Local Parents Help Crossing Guard Cross Off A Bucket List Item—Attending the World Series
MLB fan 'Mr. Jeff' is revered for serving as a 'positive force' in the community.
Just before 8:30 this morning, a gaggle of parents and kids gathered at an intersection near Nottingham Elementary, seemingly meeting up for the short walk to school. But within minutes, the small gathering swelled to several dozen people, some hoisting signs and several sporting crimson Washington Nationals hats.
“I want to go with the crossing guard to the World Series,” one boy says.
What began a few days ago with a simple hand-drawn sign posted by a crossing guard, known as “Mr. Jeff,” soon became a call-to-action for members of the school community.
Rachel Sullivan, a Nottingham parent, snapped a photo of the sign last week and posted it to a school-related Facebook group. Another parent, Colleen Wright, soon created a Google form parents could use to pledge donations and posted it to the social network on Monday night. By Wednesay morning, Wright had raised more than $2,400.
“This brings tears to my eyes,” a mom in the crowd says.
It’s now 8:38, and a few peace signs go up to hush the throng. Wright explains that Mr. Jeff has no clue what’s about to happen and that parents and children alike must stay quiet until he’s handed the tickets. And then we’re off, power-walking in a pack toward the unsuspecting recipient.
Jeff Covel, named one of Virginia’s Most Outstanding Crossing Guards in 2014, cheerfully greets families each day (mine included) as they hurry through the morning rush. The Arlington resident is a Nats fan, he says, but otherwise continues rooting for the Red Sox he has supported since growing up in his native Massachusetts. Last week, when the Nationals won the NLCS championship and clinched their spot in the World Series, his daughter reminded him that attending the World Series had always been on his bucket list. He promptly made a sign, forged with masking tape, and posted it near his crosswalk when he was on duty.
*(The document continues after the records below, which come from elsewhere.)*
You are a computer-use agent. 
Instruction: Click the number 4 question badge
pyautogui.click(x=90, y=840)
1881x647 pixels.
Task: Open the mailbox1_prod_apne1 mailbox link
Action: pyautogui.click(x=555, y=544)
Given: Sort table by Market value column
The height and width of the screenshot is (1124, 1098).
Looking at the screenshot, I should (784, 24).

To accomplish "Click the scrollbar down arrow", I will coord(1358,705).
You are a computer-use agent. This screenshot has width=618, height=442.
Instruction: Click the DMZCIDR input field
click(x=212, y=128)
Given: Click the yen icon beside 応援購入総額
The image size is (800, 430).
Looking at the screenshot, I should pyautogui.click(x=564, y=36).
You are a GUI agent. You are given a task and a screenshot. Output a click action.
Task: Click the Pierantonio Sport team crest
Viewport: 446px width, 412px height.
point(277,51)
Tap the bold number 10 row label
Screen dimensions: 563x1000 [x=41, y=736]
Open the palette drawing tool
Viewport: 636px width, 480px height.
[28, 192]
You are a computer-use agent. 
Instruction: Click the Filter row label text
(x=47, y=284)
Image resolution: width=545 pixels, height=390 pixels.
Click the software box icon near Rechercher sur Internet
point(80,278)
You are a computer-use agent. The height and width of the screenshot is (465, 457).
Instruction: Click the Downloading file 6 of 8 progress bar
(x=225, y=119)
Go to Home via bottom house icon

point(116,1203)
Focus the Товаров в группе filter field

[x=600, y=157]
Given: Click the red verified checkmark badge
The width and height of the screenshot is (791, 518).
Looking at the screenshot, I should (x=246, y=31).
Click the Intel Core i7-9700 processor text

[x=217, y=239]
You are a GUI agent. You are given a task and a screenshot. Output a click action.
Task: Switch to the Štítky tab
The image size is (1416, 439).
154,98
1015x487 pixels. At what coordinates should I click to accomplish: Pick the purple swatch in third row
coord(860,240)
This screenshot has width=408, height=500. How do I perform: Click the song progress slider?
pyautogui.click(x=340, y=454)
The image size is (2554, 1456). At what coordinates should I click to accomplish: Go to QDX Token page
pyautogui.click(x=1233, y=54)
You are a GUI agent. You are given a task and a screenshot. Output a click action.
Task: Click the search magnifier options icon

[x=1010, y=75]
Covel’s friendliness has made an impression on several Nottingham parents. Though Sullivan was away on a work trip and couldn’t attend the ticket hand-off this morning, the mom who walks her two sons to school each day shared her thoughts with us via email.
As the now sizeable crowd sprinkled with dogs and strollers approaches Covel, he likely knows something is up. With a brief speech, Wright hands him the tickets, and Covel embraces her with one hand, still wielding the stop sign in the other. He’s got a mini Screech tucked into his uniform and thanks the crowd, which erupts with a “Go Nats! Go Nats!” chant.
“We’ll try to bring home a W in the World Series,” he says, before adding “[now] we don’t want anybody late for school.”
A few feet away, Nottingham’s principal and assistant principal stand among the dozens of observers, many brandishing cell phones.
“It’s like a faith-in-humanity kind of thing, and I think it’s really serendipitous that it happens on Unity Day, which is our big push for anti-bullying and for kindness and inclusivity,” says Principal Eileen Gardner. “It’s a perfect message on a perfect day.”